* _Instructions to follow_: Below are several entries. Transcribe exactly those lines that fall from the one with "Screen dimensions: 1456x734" through the one with "This screenshot has height=692, width=1411.", end lines included.

* _Recorded information_:

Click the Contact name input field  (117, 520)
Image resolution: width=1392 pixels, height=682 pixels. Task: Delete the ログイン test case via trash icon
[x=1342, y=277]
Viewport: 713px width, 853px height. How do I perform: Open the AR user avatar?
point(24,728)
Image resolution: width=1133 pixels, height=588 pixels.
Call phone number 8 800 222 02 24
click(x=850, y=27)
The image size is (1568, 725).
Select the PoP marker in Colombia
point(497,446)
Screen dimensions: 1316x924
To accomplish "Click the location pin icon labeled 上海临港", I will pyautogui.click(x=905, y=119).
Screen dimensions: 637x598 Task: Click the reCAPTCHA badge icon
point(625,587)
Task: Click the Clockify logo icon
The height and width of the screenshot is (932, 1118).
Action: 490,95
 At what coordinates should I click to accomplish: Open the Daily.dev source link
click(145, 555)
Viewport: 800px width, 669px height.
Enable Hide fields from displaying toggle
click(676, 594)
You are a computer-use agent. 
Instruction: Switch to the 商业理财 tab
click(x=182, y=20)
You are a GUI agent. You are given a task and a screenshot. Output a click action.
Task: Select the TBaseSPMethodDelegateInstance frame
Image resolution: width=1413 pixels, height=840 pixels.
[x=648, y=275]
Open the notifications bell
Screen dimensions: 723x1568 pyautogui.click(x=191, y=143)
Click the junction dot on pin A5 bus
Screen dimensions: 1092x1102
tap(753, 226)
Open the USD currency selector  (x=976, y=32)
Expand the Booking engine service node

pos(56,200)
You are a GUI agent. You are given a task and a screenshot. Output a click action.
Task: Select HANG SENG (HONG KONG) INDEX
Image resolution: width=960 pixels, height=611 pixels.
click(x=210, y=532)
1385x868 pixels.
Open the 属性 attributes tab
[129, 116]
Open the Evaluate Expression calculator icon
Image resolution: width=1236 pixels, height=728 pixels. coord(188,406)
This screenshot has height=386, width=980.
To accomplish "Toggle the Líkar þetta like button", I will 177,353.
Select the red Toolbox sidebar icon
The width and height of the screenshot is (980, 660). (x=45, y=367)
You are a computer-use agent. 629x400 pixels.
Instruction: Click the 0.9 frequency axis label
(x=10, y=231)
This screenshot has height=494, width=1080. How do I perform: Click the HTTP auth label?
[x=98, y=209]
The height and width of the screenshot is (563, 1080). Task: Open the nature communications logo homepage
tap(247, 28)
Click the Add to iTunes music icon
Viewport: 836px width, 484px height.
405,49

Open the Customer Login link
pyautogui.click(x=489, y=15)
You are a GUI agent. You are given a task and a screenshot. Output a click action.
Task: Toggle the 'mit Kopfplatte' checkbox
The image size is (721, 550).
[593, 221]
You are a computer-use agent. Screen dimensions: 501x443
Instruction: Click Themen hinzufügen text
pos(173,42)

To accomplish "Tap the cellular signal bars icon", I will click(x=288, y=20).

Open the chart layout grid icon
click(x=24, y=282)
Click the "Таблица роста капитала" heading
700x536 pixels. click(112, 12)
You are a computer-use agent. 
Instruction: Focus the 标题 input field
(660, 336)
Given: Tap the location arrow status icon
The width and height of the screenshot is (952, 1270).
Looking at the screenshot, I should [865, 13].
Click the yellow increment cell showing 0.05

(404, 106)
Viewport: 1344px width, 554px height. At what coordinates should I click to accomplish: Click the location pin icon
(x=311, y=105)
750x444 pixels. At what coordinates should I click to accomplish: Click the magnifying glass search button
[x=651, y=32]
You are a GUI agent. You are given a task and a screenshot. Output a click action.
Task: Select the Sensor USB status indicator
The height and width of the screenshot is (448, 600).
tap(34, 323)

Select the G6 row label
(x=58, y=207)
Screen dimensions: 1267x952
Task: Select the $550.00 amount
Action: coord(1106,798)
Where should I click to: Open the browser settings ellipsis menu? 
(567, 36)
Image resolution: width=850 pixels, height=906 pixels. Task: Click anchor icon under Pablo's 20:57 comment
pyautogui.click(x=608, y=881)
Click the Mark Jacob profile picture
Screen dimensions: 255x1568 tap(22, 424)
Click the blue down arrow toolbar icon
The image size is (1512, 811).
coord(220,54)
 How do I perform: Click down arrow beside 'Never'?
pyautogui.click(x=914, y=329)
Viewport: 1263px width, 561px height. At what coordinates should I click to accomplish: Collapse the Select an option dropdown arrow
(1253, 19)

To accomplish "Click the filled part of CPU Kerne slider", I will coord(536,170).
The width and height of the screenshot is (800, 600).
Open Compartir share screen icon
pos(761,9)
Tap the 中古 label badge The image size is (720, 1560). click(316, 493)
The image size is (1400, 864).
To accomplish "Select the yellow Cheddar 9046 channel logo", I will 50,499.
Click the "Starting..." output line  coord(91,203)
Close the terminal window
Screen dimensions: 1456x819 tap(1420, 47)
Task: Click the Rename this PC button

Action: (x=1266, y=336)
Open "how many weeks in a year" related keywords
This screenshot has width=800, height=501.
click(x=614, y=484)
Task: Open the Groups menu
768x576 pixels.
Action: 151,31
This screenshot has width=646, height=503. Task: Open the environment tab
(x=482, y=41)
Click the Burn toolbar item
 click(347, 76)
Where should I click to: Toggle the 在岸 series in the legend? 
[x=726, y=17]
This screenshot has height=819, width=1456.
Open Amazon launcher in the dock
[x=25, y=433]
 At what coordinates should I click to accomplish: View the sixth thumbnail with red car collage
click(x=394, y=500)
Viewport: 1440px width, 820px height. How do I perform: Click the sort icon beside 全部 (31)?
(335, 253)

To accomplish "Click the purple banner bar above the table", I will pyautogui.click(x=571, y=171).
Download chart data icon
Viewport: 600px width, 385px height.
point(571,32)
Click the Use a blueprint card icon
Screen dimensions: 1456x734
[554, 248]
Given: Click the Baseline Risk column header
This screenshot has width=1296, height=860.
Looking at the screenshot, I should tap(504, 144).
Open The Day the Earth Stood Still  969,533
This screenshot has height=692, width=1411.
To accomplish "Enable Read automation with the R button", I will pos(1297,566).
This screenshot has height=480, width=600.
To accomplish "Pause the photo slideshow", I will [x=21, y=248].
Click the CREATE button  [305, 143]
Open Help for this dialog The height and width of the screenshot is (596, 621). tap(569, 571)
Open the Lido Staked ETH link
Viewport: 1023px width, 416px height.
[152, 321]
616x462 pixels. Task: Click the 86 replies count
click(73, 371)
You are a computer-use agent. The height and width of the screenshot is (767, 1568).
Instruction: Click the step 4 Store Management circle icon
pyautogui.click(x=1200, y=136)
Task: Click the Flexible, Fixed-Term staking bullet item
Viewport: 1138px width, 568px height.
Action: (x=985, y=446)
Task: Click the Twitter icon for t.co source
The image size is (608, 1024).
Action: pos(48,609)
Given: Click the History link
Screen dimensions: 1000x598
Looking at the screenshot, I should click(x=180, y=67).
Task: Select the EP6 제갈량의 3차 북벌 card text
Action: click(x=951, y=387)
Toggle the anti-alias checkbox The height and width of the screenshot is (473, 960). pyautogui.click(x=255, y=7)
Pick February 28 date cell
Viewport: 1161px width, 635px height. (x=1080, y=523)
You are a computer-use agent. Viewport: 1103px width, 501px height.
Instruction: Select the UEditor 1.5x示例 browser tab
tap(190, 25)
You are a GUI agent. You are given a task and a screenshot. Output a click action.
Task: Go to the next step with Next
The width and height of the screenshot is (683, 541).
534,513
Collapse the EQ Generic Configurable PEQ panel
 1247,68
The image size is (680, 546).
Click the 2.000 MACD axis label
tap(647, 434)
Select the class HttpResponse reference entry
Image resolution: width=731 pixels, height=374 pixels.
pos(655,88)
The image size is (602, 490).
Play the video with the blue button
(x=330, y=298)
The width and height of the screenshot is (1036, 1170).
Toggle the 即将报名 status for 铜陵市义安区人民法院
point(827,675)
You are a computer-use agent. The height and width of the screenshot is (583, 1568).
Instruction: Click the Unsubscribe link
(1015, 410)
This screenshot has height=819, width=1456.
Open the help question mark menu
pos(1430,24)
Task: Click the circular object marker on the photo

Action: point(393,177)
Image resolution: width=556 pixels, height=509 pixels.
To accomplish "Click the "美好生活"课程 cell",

* _Solution for this task_:
Screen dimensions: 1456x734
[554, 248]
Given: Click the Baseline Risk column header
This screenshot has width=1296, height=860.
Looking at the screenshot, I should tap(504, 144).
Open The Day the Earth Stood Still  969,533
This screenshot has height=692, width=1411.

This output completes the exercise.